Anyone using i-gel airway device in BLS pre-hospital setting?

Bougie down through the main ventilation port on the King, deflate the cuff and pull the King while leaving the bougie in place, drop the ETT over the bougie, inflate the cuff, walla...good tube!!!
I've never been able to insert the bougie through in an actual patient (no trouble in mannequins or without it being inserted). It always binds up and catches at the distal port. Did you do anything special with the patient?
 
I've never been able to insert the bougie through in an actual patient (no trouble in mannequins or without it being inserted). It always binds up and catches at the distal port. Did you do anything special with the patient?

I just put a little lube on it and the pt was in a pretty good anatomical position too so I'm sure that helped. To be honest I've only done it once and seen it done a handful of times but I've never seen it get stuck. I could see how that possibility is there though. I
 
I've never been able to insert the bougie through in an actual patient (no trouble in mannequins or without it being inserted). It always binds up and catches at the distal port. Did you do anything special with the patient?

Never tried it on a real patient, but the problems when I practiced with the manakins seemed to be:

1. Stiff anatomy, the king would bend enough that the bougie got caught.

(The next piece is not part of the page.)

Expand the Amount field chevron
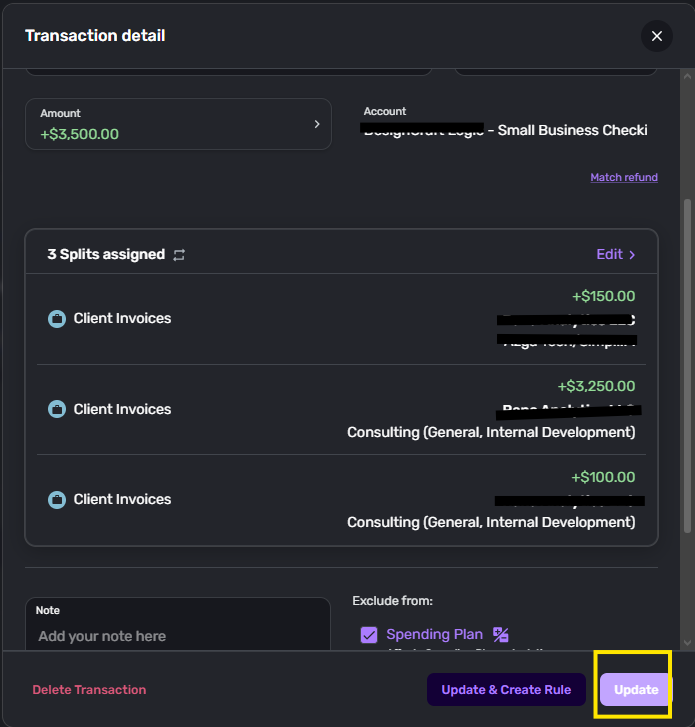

2. Different sizes and models of king airways are shaped a little differently at the distal port. Some work most of the time, some not at all.
 
Unless the "LMA Flexible" is meant to be an i-gel, that's not quite a rining endorsement for not considering it's use. Part of the reasoning behind using an i-gel is that it is supposed to seat itself in the esophageus "naturally" without any extra compression of the surrounding tissues.

I can see overinflation of the combitube, king, or LMA being a problem, although the size of the decrease is surprising.

Can't help but wonder if there would have been a difference if each of the airways choosen was used the entire time instead of being switched for an ET tube each time.

Nice small study, but I wouldn't go so far as to call it difinative proof of anything.

Yeah, I certainly wouldn't call it definitive proof, but it certainly is an interesting study. I’ve only seen one other study, done in Japan, which compares ETT to SGA and survival to discharge, with no statistical difference. And how similar is a pig's carotid vascular structure compared to humans?